Lawyers for the estates of those who died say were it not for Metro-North’s faulty design of the third rail, everyone in the lead car would have survived and nine others wouldn’t have been injured. The remaining 625 passengers, riding in the seven cars behind the lead, were not injured.
“But for the dangerous design of the third rail, NO ONE INSIDE THE TRAIN would have gotten hurt, NOT EVEN A SCRATCH,” attorney Natascia Ayers wrote in court papers filed in State Supreme Court in Westchester in April.
Killed were Walter Liedtke, 69, and Eric Vandercar, 53, both of Bedford Hills; Aditya Tomar, 41, of Danbury, Conn., Robert Dirks, 36, of Chappaqua and Joseph Nadol, 42 of Ossining.
Metro-North attorney Philip DiBerardino said Ayers' claim about the third rail design is off the mark.
"Plaintiffs' bald statement is unsupported by any evidence, and, as such, amounts to sheer speculation," DiBerardino wrote in May.
Metro-North says Brody is to blame for the accident for illegally stopping on a grade crossing equipped with warning devices, flashing lights and automatic gates that were all in good working order. The railroad, along with the Town of Mount Pleasant, is suing her husband, Alan Brody, the administrator of his wife’s estate.

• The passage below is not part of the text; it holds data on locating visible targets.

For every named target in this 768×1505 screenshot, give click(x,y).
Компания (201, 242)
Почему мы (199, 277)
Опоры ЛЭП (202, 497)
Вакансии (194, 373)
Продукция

Brody, meanwhile, is suing Metro-North and Mount Pleasant, claiming his wife was trapped on an unsafe crossing and unaware she was on railroad tracks. His lawyer, Philip Russotti, says a faulty signal system didn’t provide cars enough time to clear an intersection at the crossing.
In 2017, the NTSB concluded Brody’s actions caused the crash, while noting the third rail design led to the loss of life.